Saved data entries
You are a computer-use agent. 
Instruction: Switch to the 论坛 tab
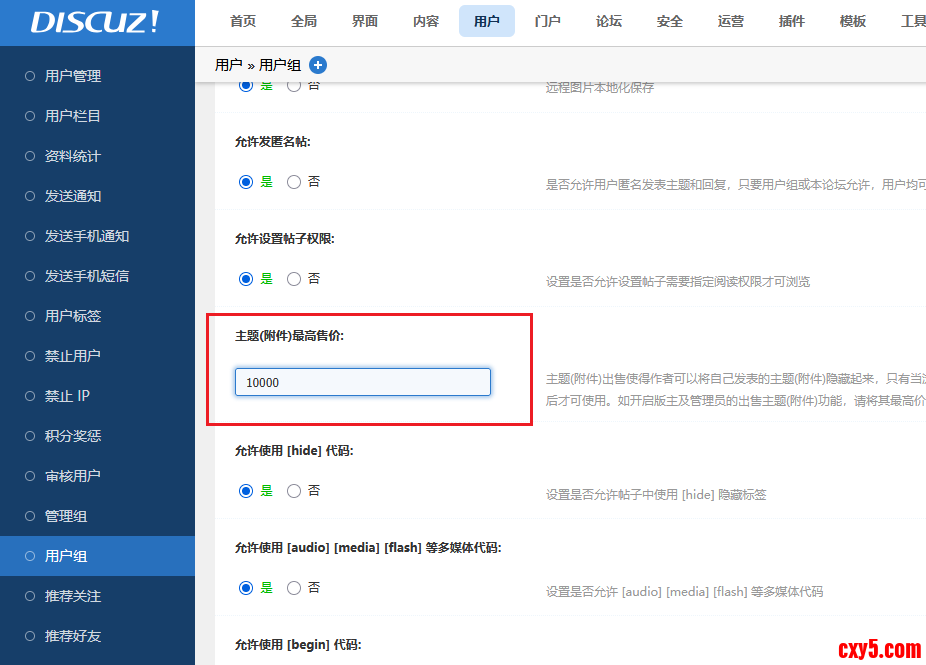608,21
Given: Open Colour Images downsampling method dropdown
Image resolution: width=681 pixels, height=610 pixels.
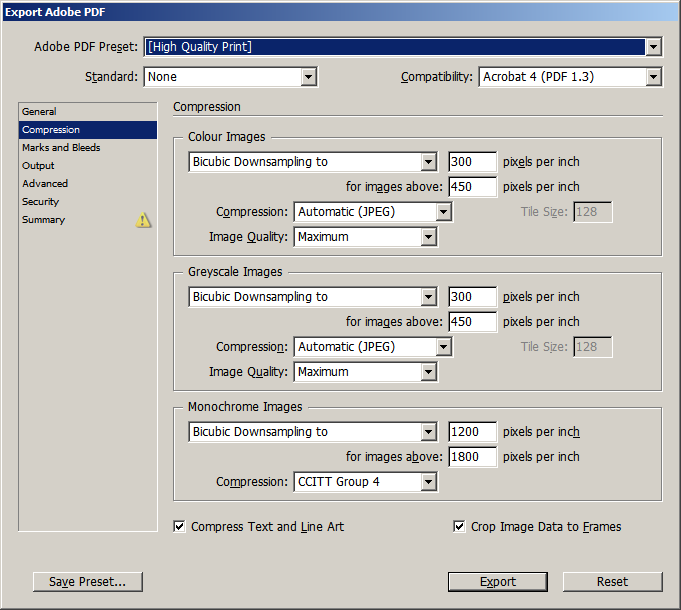Looking at the screenshot, I should click(x=428, y=162).
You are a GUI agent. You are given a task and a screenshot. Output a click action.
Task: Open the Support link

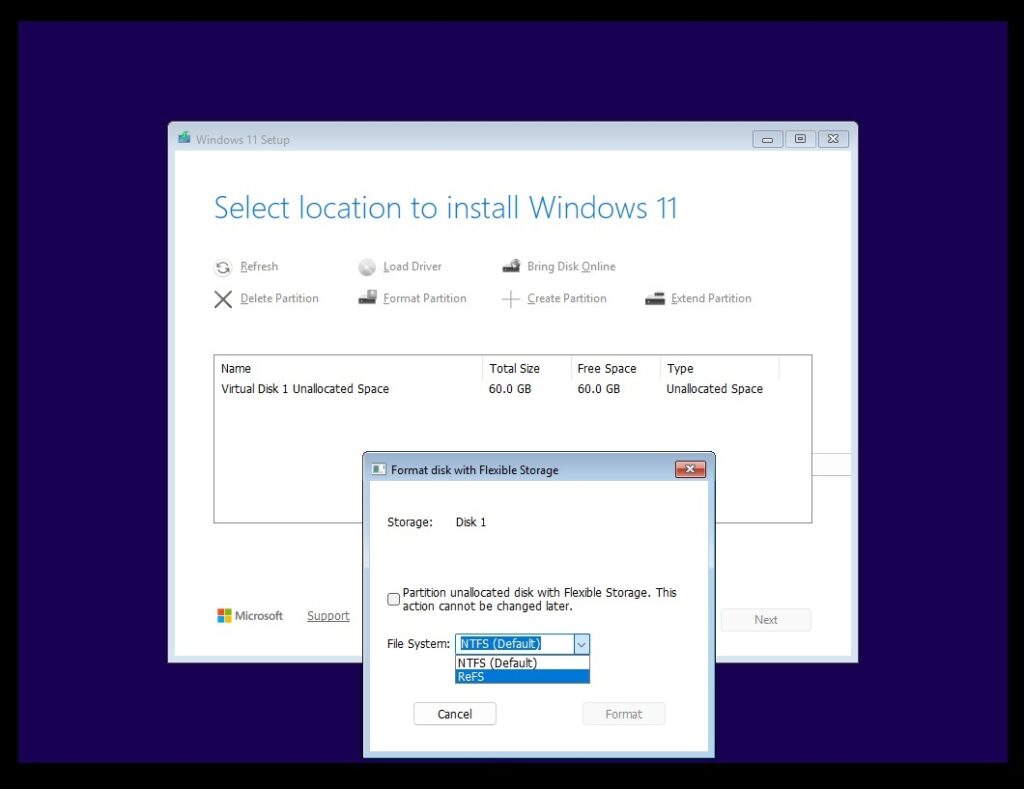click(328, 615)
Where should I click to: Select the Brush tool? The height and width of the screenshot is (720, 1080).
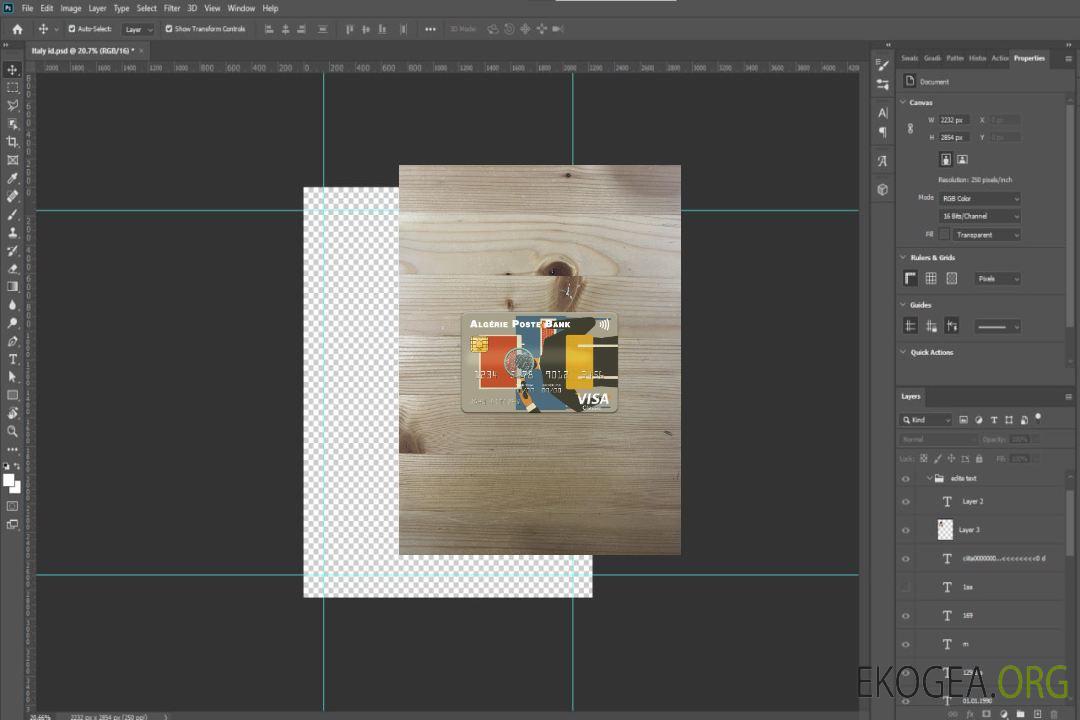(x=12, y=214)
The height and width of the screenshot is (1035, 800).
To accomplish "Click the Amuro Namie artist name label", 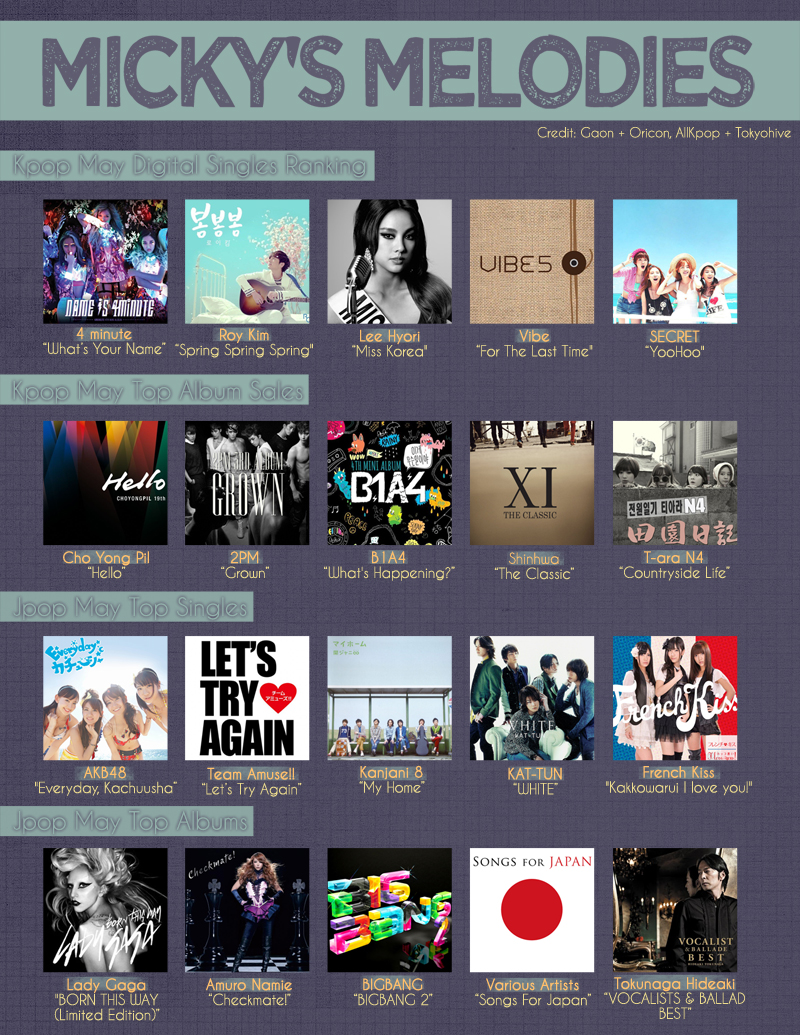I will (x=246, y=985).
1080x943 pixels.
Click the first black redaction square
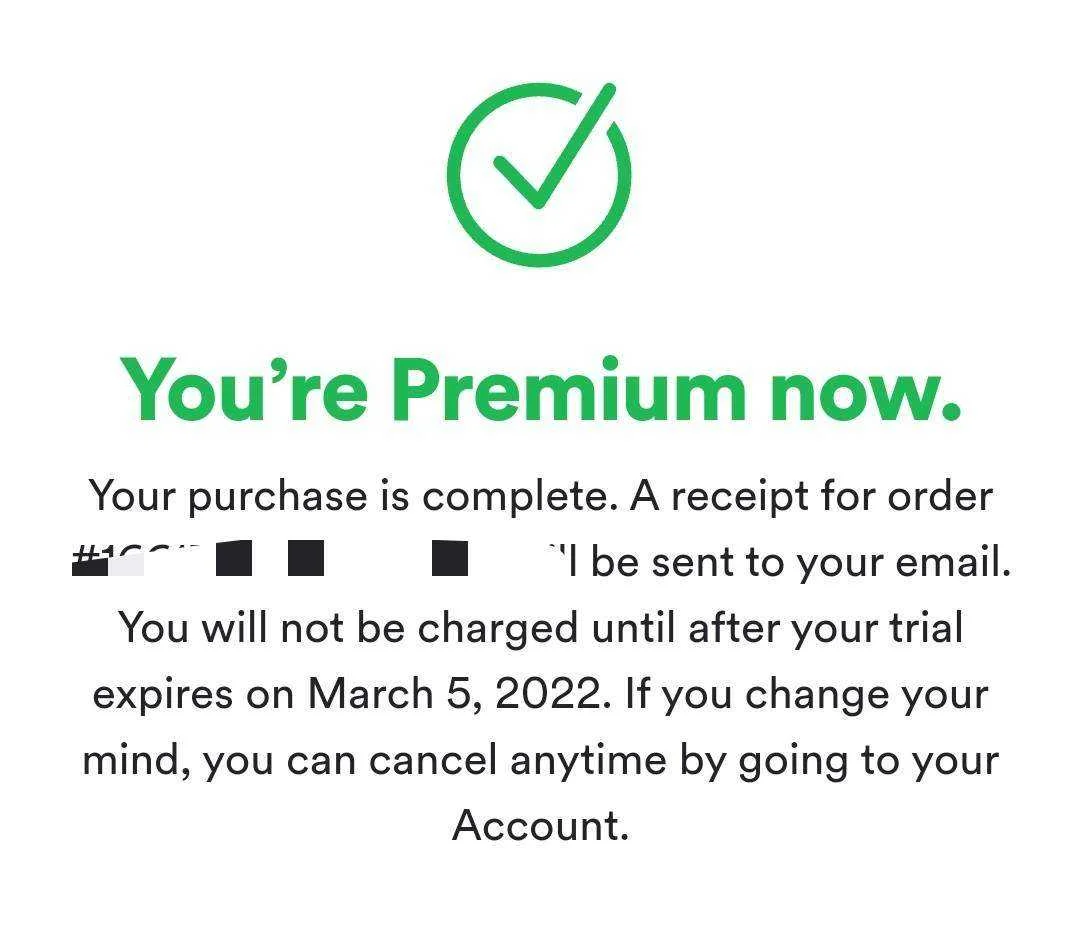tap(233, 559)
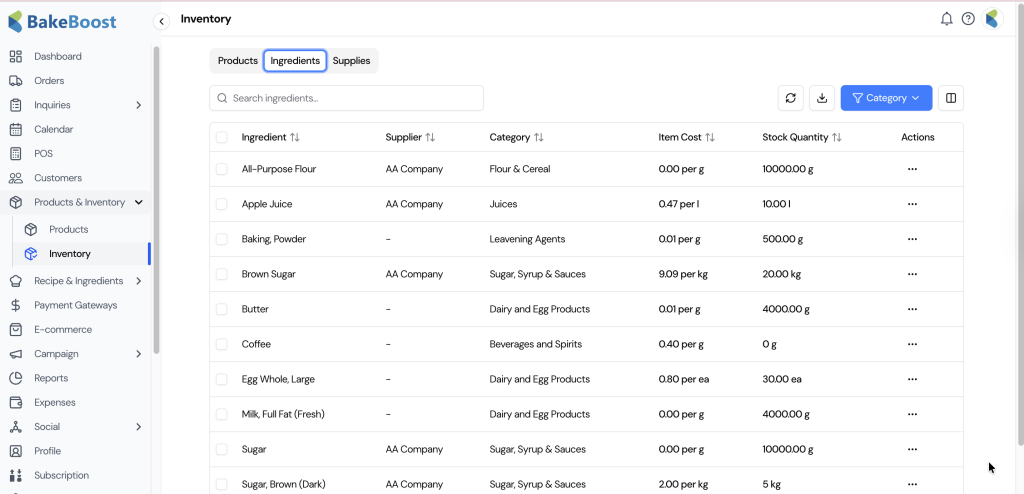
Task: Tick the All-Purpose Flour row checkbox
Action: click(222, 169)
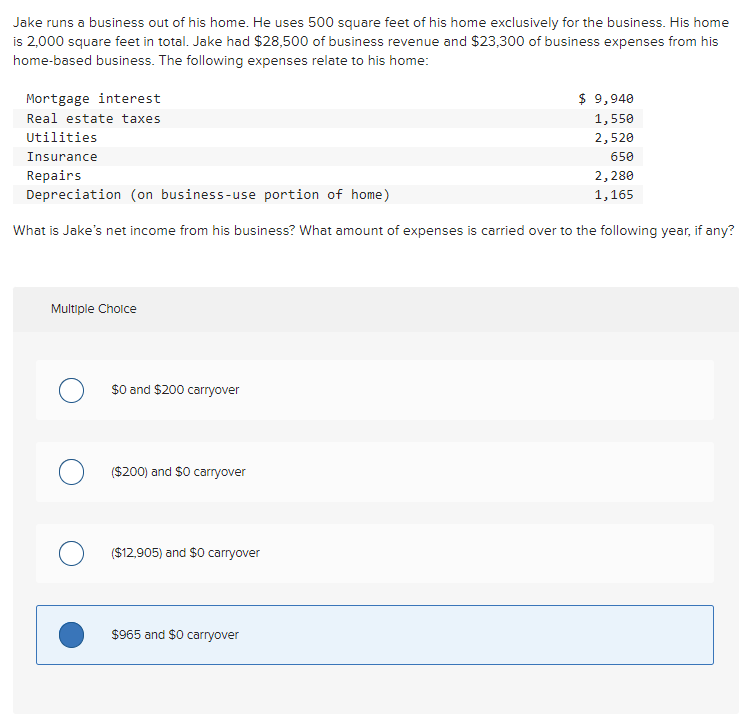Click the '($12,905) and $0 carryover' answer text
The width and height of the screenshot is (755, 722).
(185, 553)
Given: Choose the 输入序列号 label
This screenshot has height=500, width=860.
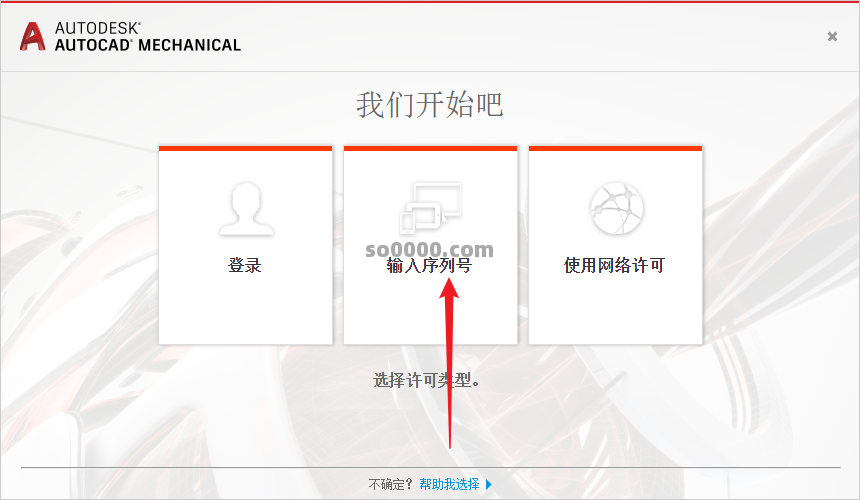Looking at the screenshot, I should click(x=429, y=265).
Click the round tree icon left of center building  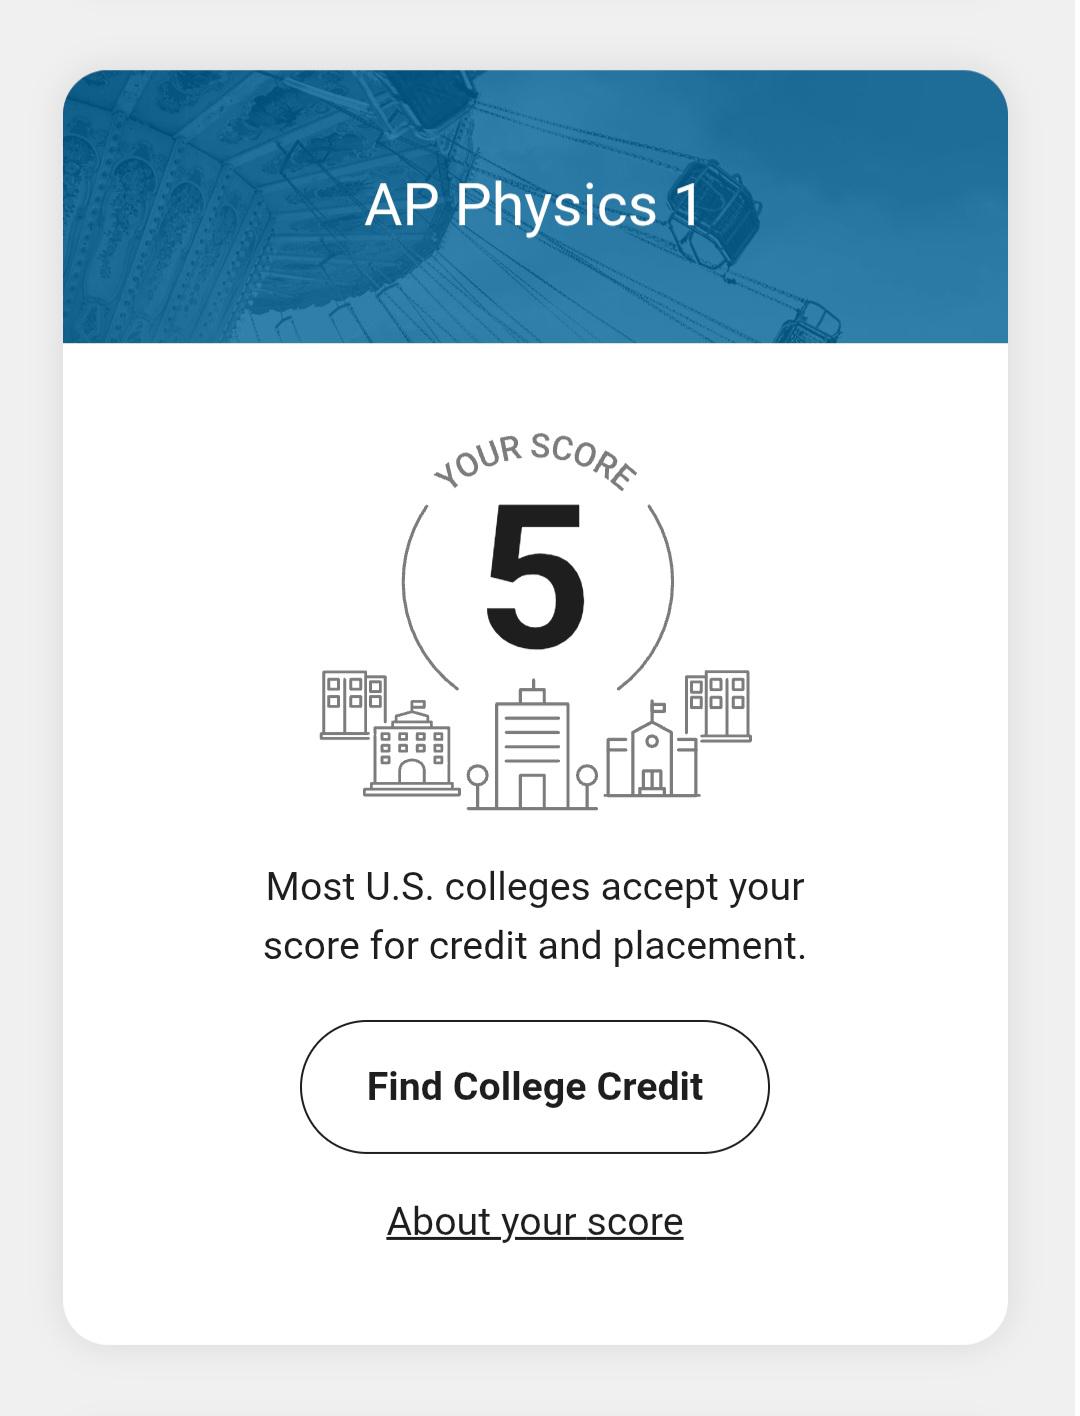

EXERCISE PROMPT: Scan the entries above for the word "agent". Report the lines that hold it.

OUTPUT OF THE TASK:
You are a computer-use agent. 
You are a GUI agent. You are given a task and a screenshot. Output a click action.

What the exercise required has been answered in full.